### [Collected data]
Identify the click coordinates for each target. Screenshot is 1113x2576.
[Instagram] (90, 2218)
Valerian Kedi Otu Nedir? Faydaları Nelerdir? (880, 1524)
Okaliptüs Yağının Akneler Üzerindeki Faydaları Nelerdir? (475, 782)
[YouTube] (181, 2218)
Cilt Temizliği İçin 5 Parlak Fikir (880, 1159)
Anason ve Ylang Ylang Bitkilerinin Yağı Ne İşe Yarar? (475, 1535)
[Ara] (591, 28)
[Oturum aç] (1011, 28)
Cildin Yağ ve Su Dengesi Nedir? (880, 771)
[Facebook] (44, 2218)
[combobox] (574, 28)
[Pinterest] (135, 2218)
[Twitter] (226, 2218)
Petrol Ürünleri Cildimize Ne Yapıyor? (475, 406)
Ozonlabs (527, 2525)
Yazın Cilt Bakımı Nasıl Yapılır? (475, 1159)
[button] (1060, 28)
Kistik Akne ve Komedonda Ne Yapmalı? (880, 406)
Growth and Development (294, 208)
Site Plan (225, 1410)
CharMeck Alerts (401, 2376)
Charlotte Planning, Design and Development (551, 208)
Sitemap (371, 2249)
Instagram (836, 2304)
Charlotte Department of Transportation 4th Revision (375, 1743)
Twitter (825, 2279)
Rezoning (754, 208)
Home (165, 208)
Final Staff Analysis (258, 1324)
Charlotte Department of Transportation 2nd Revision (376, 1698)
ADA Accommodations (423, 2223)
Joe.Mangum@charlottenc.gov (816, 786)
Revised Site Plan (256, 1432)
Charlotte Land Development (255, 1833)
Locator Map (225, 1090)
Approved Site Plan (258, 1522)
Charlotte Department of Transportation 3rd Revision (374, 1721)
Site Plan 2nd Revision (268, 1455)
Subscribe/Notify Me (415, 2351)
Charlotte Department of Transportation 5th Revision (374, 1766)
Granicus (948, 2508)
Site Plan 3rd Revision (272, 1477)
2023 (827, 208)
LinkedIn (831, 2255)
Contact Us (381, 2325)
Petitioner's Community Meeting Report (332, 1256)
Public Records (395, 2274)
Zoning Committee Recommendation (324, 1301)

### [To do]
Within the data above, how many lines contain "Faydaları"? Respond with the tally alone.

### [Solved exercise]
2